El minimalismo tiene mucho que ver con el funcionamiento de la mente humana y con los atajos cognitivos; entre ellos, los de la memoria. Por eso me gusta recurrir a imágenes, anécdotas, anuncios publicitarios o escenas de película para ilustrar el concepto que quiero recordar y aplicar en mi vida.
En artículos anteriores hablamos de aprender a elegir bien las batallas o el no matar moscas a cañonazos, o la famosa regla del 80/20. En este haremos referencia a otro concepto cercano:
¿Qué me recuerda esta escena? El principio de economía de medios.
Una vez que has decidido hacer algo o tienes un problema delante de ti, es importante elegir la mejor herramienta para el trabajo: la que se adapte mejor a la tarea entre manos y sea más rápida, funcional y expeditiva. En el caso de Indiana Jones, la pistola; aunque se sienta más a gusto con el látigo.
El famoso aforismo «si solo tienes un martillo, tratarás a todo como si fuera un clavo» es la otra cara de la moneda de la economía de medios. Todos tenemos herramientas materiales, intelectuales y cognitivas con las que nos sentimos más a gusto. Por diversas razones:
- Es la única que conocemos.
- Es la que más éxito tuvo en el pasado.
- Es la herramienta estéticamente más atractiva para nosotros o para los demás
- Etc.
Pero cuando se trata de lograr cosas, hacer el trabajo, ofrecer resultados, lo mejor es aplicar la herramienta más eficaz para la tarea, el momento y el lugar.
Si delante de nosotros aparece un beduino blandiendo una cimitarra en un alarde de virtuosismo, el reflejo natural es sacar nuestra espada o algún otro arma blanca similar para enfrentar el desafío.

(Entradas de datos recopiladas)
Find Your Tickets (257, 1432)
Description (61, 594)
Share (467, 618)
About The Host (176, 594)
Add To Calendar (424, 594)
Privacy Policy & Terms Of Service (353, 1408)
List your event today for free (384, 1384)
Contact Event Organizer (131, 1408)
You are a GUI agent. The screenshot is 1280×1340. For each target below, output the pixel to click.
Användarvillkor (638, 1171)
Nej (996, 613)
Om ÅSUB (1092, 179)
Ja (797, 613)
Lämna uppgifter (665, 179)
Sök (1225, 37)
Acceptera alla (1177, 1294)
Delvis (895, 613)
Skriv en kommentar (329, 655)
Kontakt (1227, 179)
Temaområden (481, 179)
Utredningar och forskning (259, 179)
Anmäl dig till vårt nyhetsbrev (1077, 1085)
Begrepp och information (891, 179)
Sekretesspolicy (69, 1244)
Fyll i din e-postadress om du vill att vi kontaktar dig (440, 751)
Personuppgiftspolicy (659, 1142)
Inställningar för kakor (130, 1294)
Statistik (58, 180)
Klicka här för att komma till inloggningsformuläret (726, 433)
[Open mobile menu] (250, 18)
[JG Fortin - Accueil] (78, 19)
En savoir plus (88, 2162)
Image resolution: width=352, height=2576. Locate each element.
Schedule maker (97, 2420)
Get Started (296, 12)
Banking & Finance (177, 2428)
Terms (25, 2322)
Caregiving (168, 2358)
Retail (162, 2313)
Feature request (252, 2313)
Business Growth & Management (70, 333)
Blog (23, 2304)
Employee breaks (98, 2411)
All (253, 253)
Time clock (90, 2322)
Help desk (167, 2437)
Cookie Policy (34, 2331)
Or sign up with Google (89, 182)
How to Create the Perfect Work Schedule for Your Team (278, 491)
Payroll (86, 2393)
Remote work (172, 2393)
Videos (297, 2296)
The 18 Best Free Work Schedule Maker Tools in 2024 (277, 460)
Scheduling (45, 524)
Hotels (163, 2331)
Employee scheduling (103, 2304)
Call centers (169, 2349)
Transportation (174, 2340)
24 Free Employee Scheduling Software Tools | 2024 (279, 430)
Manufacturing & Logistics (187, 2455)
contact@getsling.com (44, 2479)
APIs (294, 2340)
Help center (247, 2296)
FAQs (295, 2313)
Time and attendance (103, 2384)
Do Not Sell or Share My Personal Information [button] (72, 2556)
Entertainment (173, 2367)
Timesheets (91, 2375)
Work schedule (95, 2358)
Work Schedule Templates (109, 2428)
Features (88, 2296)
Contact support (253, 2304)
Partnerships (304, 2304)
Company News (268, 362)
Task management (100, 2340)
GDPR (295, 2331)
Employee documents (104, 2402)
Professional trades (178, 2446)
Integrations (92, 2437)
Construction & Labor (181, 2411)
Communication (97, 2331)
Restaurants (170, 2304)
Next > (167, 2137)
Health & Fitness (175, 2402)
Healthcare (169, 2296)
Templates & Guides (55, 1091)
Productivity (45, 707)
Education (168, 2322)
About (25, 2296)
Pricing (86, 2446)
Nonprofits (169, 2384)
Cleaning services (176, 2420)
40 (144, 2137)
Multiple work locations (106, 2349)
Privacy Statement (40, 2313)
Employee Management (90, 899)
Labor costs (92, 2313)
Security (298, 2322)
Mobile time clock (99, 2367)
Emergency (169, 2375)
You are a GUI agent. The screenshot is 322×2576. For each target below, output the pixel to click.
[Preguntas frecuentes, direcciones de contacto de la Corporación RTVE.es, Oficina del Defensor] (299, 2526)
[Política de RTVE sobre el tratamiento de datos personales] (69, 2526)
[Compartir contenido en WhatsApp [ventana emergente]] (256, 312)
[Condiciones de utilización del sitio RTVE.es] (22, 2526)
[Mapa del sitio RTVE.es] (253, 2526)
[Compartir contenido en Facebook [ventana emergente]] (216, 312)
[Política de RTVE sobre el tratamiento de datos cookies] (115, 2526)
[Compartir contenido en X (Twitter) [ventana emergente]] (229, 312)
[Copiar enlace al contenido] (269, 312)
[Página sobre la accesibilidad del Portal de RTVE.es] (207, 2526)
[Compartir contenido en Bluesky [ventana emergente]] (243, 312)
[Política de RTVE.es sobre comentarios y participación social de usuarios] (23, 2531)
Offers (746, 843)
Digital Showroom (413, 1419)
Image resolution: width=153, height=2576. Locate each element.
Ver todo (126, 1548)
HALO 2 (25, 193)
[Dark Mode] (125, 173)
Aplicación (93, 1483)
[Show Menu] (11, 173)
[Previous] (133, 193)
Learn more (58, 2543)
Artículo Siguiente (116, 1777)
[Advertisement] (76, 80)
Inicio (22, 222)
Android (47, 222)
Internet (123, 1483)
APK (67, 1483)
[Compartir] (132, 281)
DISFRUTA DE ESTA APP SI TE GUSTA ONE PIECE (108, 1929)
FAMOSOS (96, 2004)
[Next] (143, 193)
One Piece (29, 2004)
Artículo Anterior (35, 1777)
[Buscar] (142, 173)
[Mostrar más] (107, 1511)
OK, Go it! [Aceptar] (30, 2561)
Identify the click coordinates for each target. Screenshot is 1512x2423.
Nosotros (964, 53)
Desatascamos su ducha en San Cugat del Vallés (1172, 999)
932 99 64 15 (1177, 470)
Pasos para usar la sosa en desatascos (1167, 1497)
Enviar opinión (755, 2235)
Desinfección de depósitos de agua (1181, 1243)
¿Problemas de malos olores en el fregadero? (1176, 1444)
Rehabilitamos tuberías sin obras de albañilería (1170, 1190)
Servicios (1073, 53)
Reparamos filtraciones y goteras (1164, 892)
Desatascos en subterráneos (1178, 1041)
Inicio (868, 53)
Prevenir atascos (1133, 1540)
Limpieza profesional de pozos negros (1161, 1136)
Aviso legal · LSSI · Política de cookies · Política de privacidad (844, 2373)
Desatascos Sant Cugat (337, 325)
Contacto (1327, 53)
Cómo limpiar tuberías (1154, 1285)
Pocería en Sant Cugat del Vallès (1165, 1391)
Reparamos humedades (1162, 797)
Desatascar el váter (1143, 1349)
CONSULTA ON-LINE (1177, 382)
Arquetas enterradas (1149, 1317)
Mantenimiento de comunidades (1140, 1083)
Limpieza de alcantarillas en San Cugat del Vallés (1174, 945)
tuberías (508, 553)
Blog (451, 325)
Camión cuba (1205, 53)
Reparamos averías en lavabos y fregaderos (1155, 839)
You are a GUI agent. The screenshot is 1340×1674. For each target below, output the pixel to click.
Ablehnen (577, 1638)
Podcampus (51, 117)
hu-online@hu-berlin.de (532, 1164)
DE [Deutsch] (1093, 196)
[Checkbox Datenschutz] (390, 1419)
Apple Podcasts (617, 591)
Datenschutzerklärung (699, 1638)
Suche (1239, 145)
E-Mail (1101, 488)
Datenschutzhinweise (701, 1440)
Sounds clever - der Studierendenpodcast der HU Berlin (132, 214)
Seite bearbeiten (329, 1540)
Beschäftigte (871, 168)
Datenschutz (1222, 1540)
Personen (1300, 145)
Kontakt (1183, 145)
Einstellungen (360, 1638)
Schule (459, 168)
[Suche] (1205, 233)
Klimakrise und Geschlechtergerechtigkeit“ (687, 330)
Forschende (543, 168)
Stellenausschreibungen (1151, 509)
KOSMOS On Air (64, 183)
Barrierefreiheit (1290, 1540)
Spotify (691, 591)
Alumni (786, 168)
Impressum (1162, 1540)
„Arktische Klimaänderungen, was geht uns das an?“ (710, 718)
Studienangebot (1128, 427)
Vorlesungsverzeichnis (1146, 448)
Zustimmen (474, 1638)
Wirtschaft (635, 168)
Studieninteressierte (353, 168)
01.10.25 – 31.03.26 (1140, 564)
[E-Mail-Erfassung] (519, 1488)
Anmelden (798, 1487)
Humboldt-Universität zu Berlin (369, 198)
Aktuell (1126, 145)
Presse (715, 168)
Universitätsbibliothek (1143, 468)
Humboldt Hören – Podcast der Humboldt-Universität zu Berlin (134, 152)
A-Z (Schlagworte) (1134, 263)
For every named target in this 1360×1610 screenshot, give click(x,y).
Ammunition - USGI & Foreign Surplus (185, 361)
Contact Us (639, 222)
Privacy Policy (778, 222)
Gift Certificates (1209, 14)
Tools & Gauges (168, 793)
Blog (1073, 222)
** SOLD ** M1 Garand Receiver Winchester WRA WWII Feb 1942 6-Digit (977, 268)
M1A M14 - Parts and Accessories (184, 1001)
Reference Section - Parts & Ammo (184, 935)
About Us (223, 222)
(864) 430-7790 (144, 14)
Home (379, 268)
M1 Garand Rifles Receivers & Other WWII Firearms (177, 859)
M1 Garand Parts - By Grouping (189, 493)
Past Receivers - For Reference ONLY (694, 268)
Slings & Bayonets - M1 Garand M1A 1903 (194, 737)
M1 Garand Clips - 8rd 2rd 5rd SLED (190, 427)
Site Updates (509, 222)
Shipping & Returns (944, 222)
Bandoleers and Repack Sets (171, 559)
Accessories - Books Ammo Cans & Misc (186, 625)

ENUNCIADO DE LA TAREA:
Prosigue el texto sobre el principio de economía de medios a partir de su última oración. Los registros no intervienen en esto.

RESPUESTA FINAL:
Si el colega de trabajo nos ataca con sarcasmo en una reunión, podemos sentirnos tentados a responderle en su misma moneda, con algún otro comentario mordaz e hiriente. Pero quizá sea mejor ignorar el comentario o deshacer el ataque de manera expeditiva. Por ejemplo:
- Lanzándole un beso.
- Diciendo: sigue, sigue, sigue, saca lo que llevas dentro.
- Pasando al siguiente punto del orden del día.
A veces –no digo que no– hay que sacar la espada toledana e iniciar un duelo. Con suerte, le cortaremos la cabeza y la serviremos en bandeja de plata. Pero el gasto de esfuerzo puede convertir en una victoria pírrica el resultado.
Con este artículo, intento exorcizar mi tendencia casi irrefrenable a entrar en batallas donde nada gano usando herramientas que consumen demasiado de mi tiempo y energía. En adelante, espero elegir el arma más adecuada para el problema que tengo entre manos.
Con 444 palabras e Indiana Jones hoy ya es es suficiente.